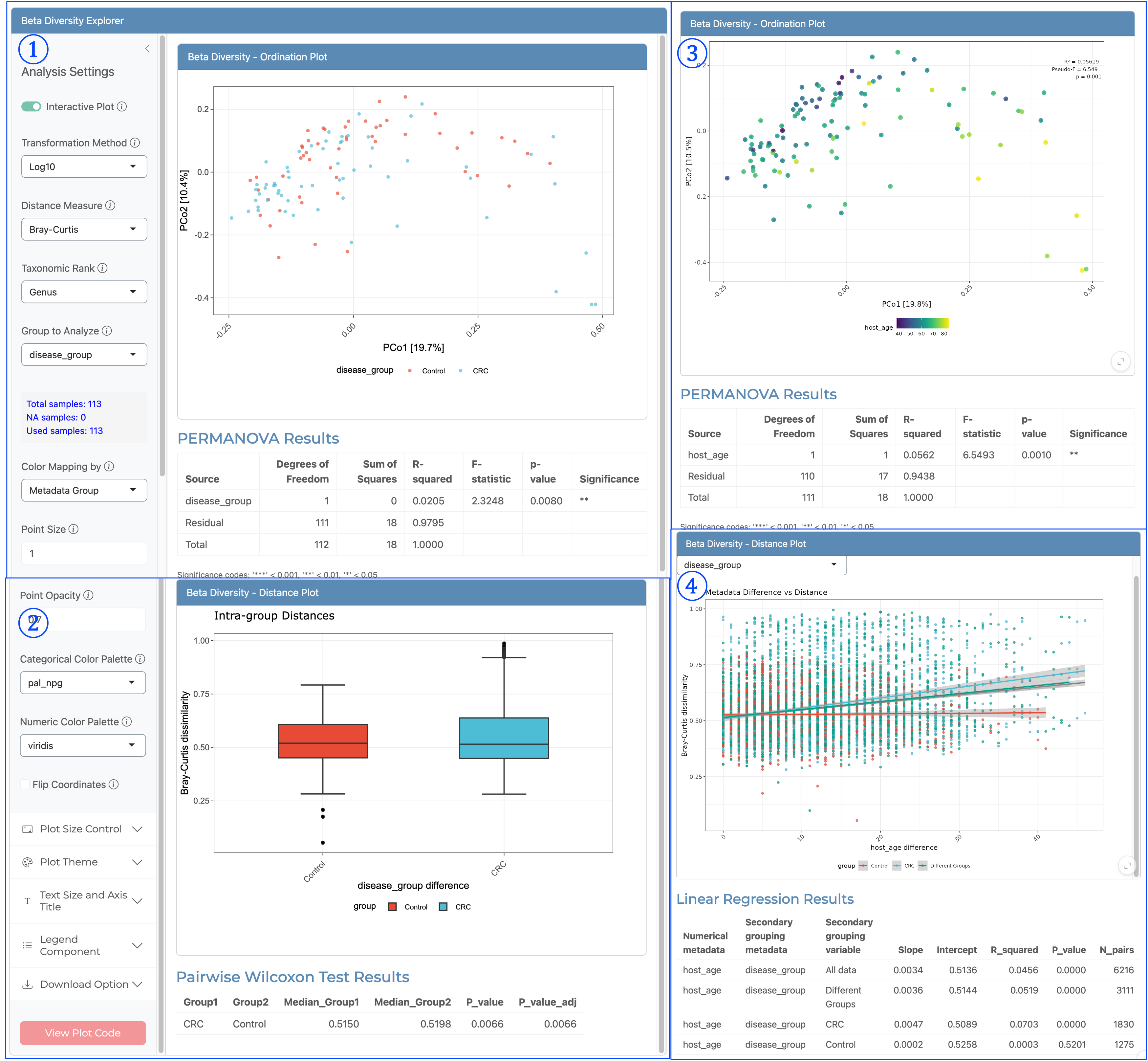Collapse the Analysis Settings sidebar arrow
The image size is (1148, 1061).
click(147, 49)
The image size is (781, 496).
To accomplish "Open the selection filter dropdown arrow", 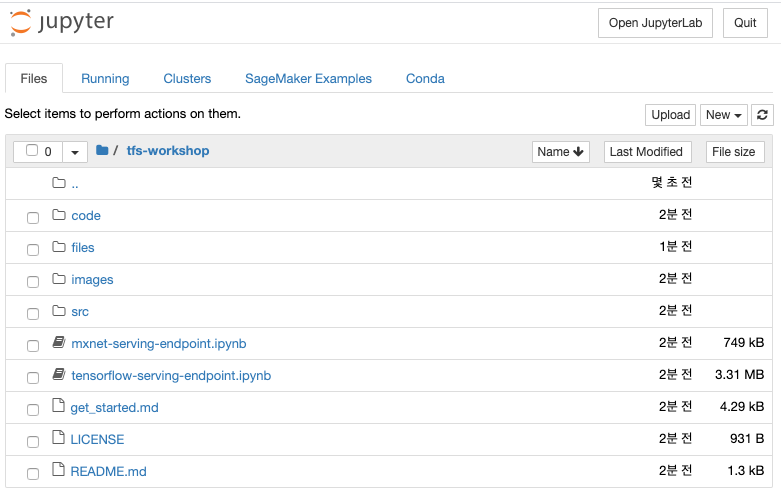I will pyautogui.click(x=75, y=152).
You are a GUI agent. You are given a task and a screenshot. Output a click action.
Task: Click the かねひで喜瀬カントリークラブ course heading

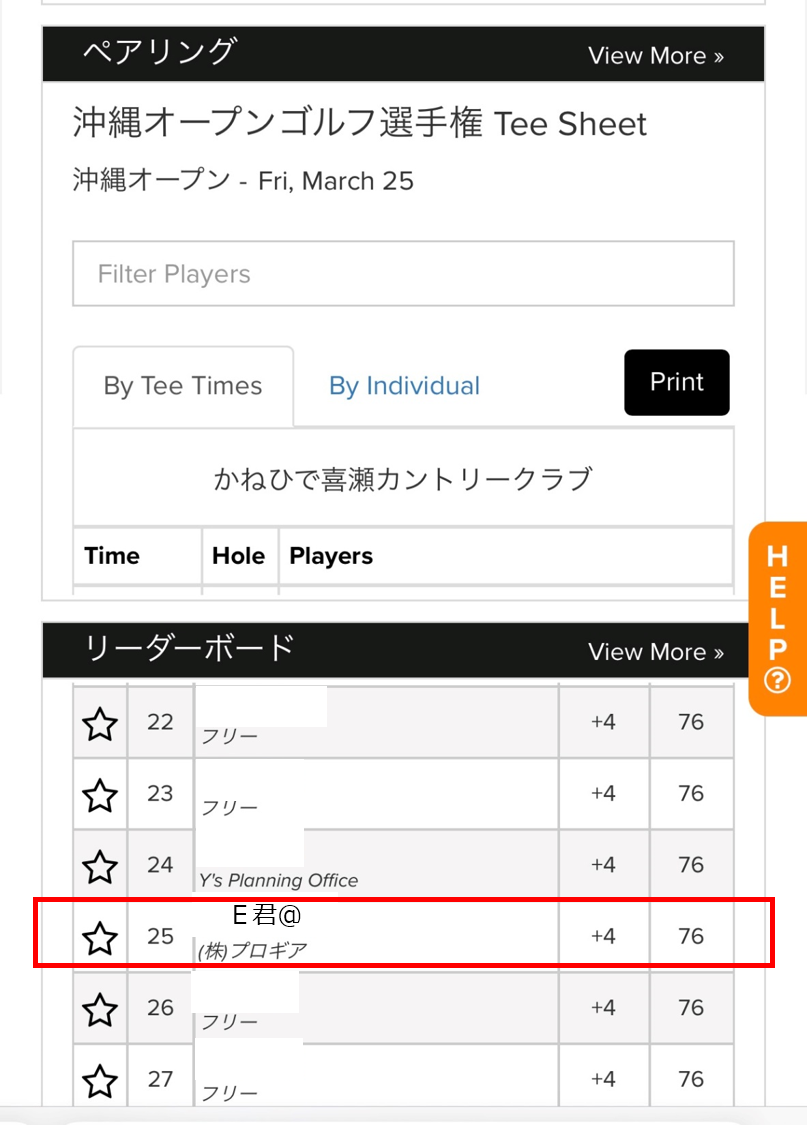click(x=403, y=479)
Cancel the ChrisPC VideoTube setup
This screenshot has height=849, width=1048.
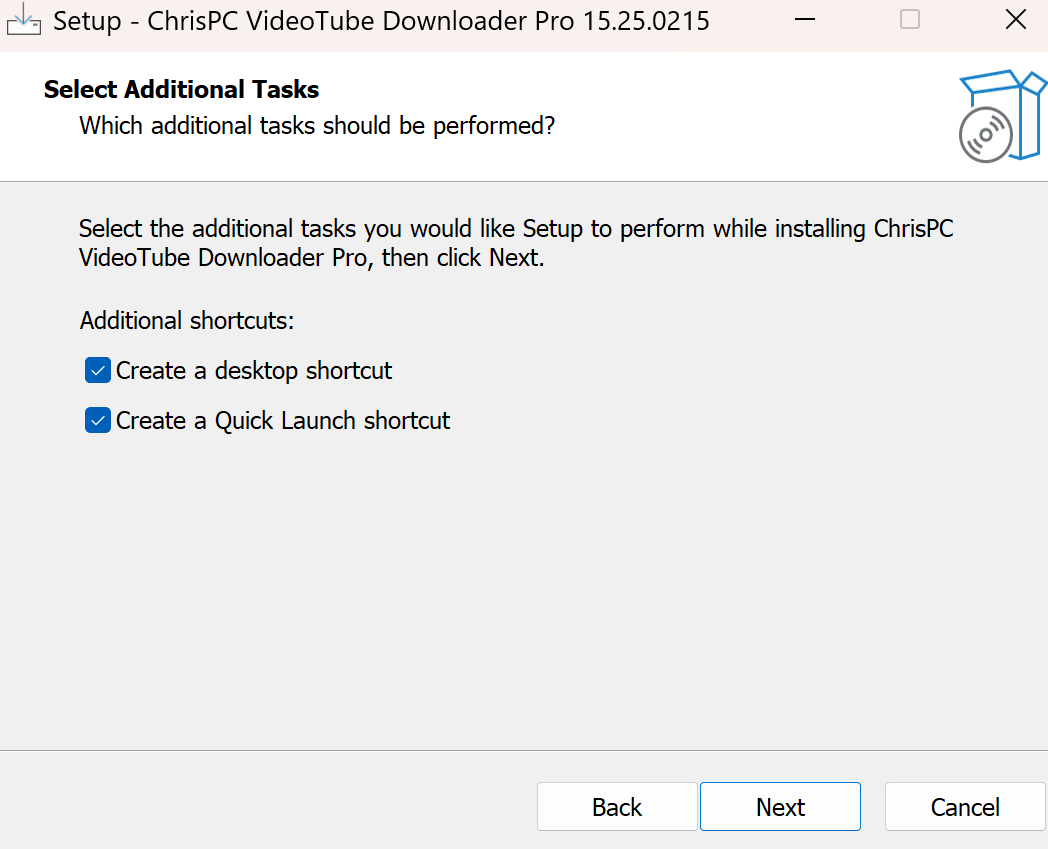click(x=965, y=807)
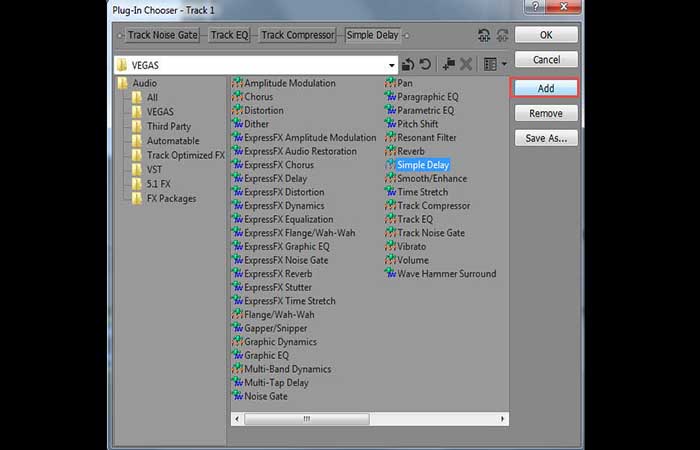Click the views list icon
The height and width of the screenshot is (450, 700).
pos(490,65)
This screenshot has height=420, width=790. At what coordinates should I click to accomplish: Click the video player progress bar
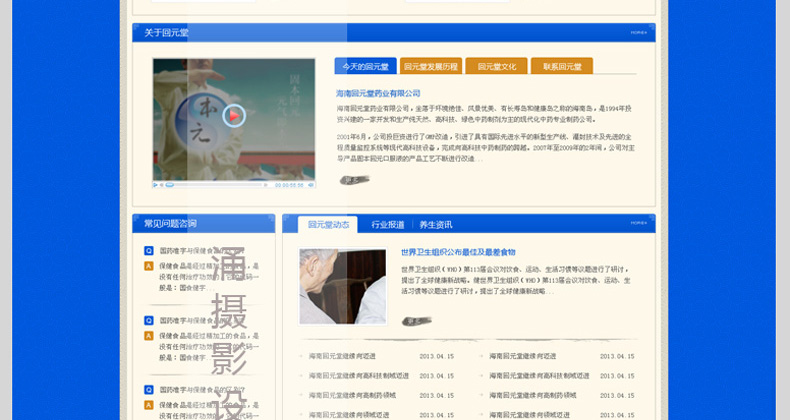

_Work to complete_: Everything from the line containing "Cancel the ChrisPC VideoTube setup" to the last line of the listing above must be reproduced exactly, with no pictures included.

_Task output_:
Cancel the ChrisPC VideoTube setup
This screenshot has height=849, width=1048.
click(x=965, y=807)
Click the views list icon
The height and width of the screenshot is (450, 700).
pos(490,65)
This screenshot has height=420, width=790. At what coordinates should I click to accomplish: Click the video player progress bar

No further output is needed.